Der Bettelstudent (The Beggar Student) is an operetta in three acts by Carl Millöcker with a German libretto by Camillo Walzel (under the pseudonym of F. Zell) and Richard Genée, based on Les noces de Fernande by Victorien Sardou and The Lady of Lyons by Edward Bulwer-Lytton. However, the librettists added the element of combining love and politics to the French comedy plots. It premiered in Vienna in 1882.

==Performance history==
The work was performed first at the Theater an der Wien, Vienna, on 6 December 1882. It was a success and allowed Millöcker to retire from conducting. Johann Strauss II rejected the libretto in favor of A Night in Venice, but Millöcker's work turned out to be an enduringly popular operetta, with over 5,000 productions.

The piece played at the Thalia Theatre in New York City in 1883 and then in English at the Casino Theatre in 1883. It was revived in New York at least three times: in 1898 and 1899 at the Thalia Theatre, and in 1913 at the Casino Theatre.

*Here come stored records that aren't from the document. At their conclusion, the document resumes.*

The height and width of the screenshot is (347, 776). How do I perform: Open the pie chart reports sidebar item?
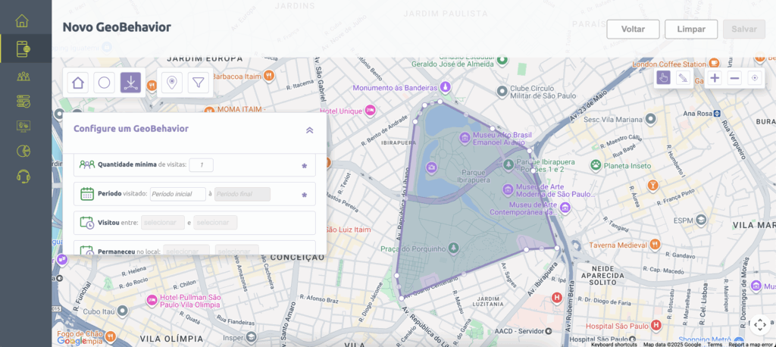tap(23, 152)
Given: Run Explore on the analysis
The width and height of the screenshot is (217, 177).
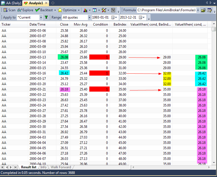Looking at the screenshot, I should (25, 10).
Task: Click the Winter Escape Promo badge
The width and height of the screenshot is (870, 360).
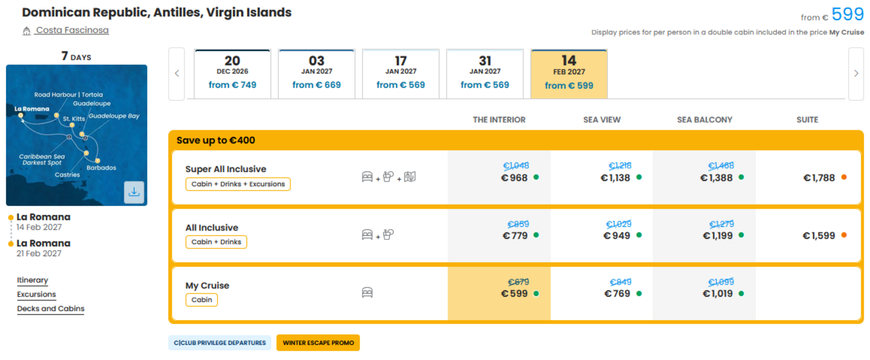Action: 318,343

It was also performed in London at the Alhambra Theatre in 1884, in a four-act version.

The operetta has been filmed several times; as a silent film (1927) and simultaneously in German and in English (1931). A 1936 German film adaptation was directed by Georg Jacoby, and a 1956 West German film adaptation was directed by Werner Jacobs. Mazurka der Liebe from 1957 was produced in East Germany. It has also been performed on German television.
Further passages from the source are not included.